President Prabowo Subianto launched a sweeping cabinet reshuffle on Monday, September 8, replacing five ministers and inaugurating one new official. The headline change came at the Ministry of Finance, where Sri Mulyani Indrawati was removed and economist Purbaya Yudhi Sadewa was sworn in. Markets stumbled on the news as investors weighed what it means for fiscal policy and growth.
The shake-up reached beyond finance. The State Secretariat said the changes covered the Coordinating Ministry for Political and Security Affairs, the Ministry of Finance, the Ministry of Protection of Indonesian Migrant Workers, the Ministry of Cooperatives and SMEs, and the Ministry of Youth and Sports. The government also created a new Ministry of Hajj and Umrah. Four posts received immediate appointees: Purbaya Yudhi Sadewa (Finance), Ferry Juliantono (Cooperatives and SMEs, replacing Budi Arie Setiadi), Mukhtarudin (Protection of Indonesian Migrant Workers, replacing Abdul Kadir Karding), and Irfan Yusuf Hasyim as Hajj and Umrah Minister with Dahnil Anzar Simanjuntak as deputy. Replacements for Youth and Sports Minister Dito Ariotedjo and Coordinating Minister for Political and Security Affairs Budi Gunawan were not named at the ceremony; the next day, Defence Minister Sjafrie Sjamsoeddin was tapped as ad-interim coordinating minister.
What changed in the cabinet reshuffle
Why move now?
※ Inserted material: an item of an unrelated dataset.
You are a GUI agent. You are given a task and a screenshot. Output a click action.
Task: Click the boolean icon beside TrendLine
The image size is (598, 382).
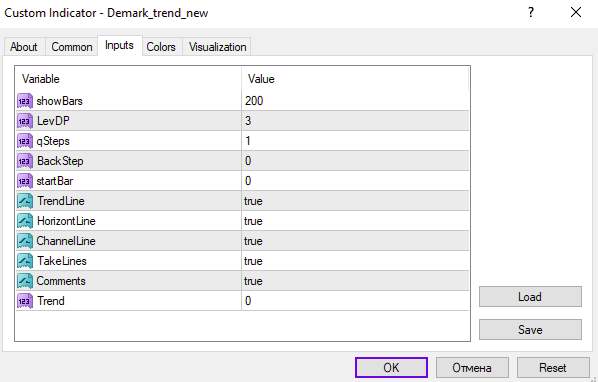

The State Secretariat framed the decision as the outcome of “continuous evaluations,” without pinning it to any single event. But the politics are hard to miss. Sri Mulyani’s conservative stance—popular with markets—often ran head-to-head with Prabowo’s push for fast delivery on big-ticket programs. Reuters reporting describes tensions over expansive spending plans (including free school meals) and notes how her abrupt exit—reportedly with an hour’s notice—came amid public unrest and pressure on living costs. She was succeeded immediately by Purbaya.
Purbaya set out a clear direction: growth first. He told reporters that 8% GDP growth within two to three years is “not impossible,” and said he would work with Bank Indonesia on measures to ease liquidity so credit can move faster through the economy. He also pledged to respect Indonesia’s 3% of GDP budget-deficit cap, a guardrail investors watch closely.
Markets, messages, and the road ahead
The handover rattled nerves. The rupiah and equities wobbled after Sri Mulyani’s removal, reflecting concern that Jakarta might trade credibility for speed. Purbaya has tried to calm that fear with two messages: he will coordinate tightly with the central bank, and he will stay within the deficit rule even as he accelerates existing programmes and funding channels.
Politically, the broader reshuffle plants loyalists where outcomes hit the public directly—cooperatives/SMEs, migrant-worker protection, and pilgrimage administration—while giving Prabowo more room to steer security policy via an interim coordinator. It reads as consolidation: align the cabinet with the president’s growth playbook, then move quickly.
The new finance chief now carries the weight of that bet. He must prove he can chase growth without denting stability. If he can keep investors onside while lifting jobs and incomes, the move will look shrewd. If not, the costs will show up in borrowing, the rupiah, and confidence. Either way, the cabinet reshuffle has set the tone for the rest of Prabowo’s first year: bold moves, quick execution, and a higher bar for results.